> Goal:
Write out, word for word, every line of the records from the line containing "Given: Open the end date calendar picker" down to the line containing "should pyautogui.click(x=978, y=342).", including both of those lines, and omit the pictures.
═════ Dataset rows ═════
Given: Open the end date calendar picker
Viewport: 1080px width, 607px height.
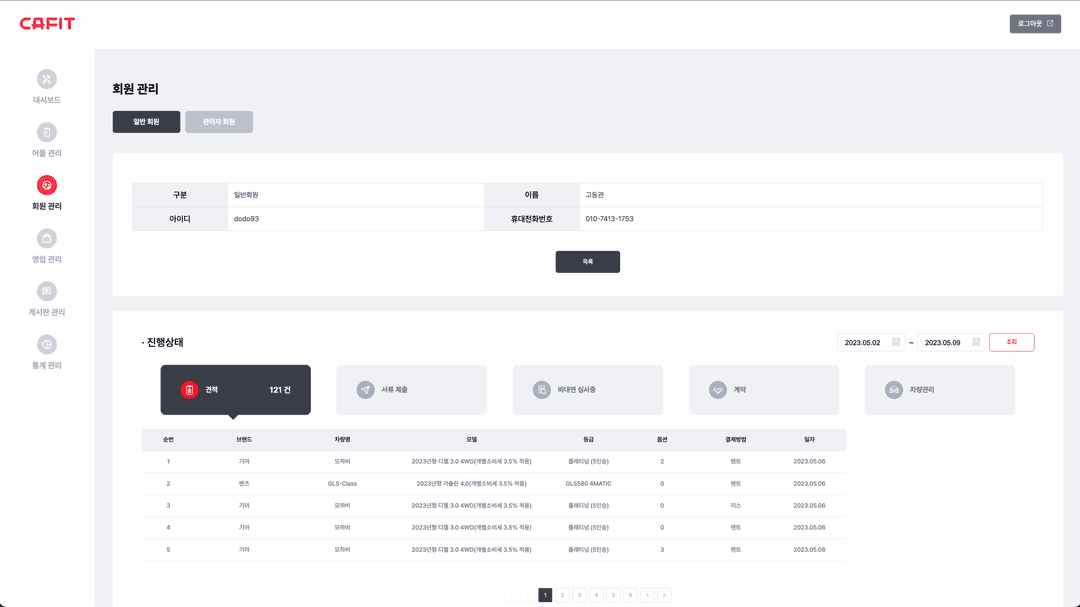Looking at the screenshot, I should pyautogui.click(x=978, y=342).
═════
═════ Dataset rows ═════
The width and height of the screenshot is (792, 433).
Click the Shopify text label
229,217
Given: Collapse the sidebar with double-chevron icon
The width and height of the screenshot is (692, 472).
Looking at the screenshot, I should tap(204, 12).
═════
> Worked solution:
Given: Open the end date calendar picker
Viewport: 1080px width, 607px height.
Looking at the screenshot, I should pyautogui.click(x=978, y=342).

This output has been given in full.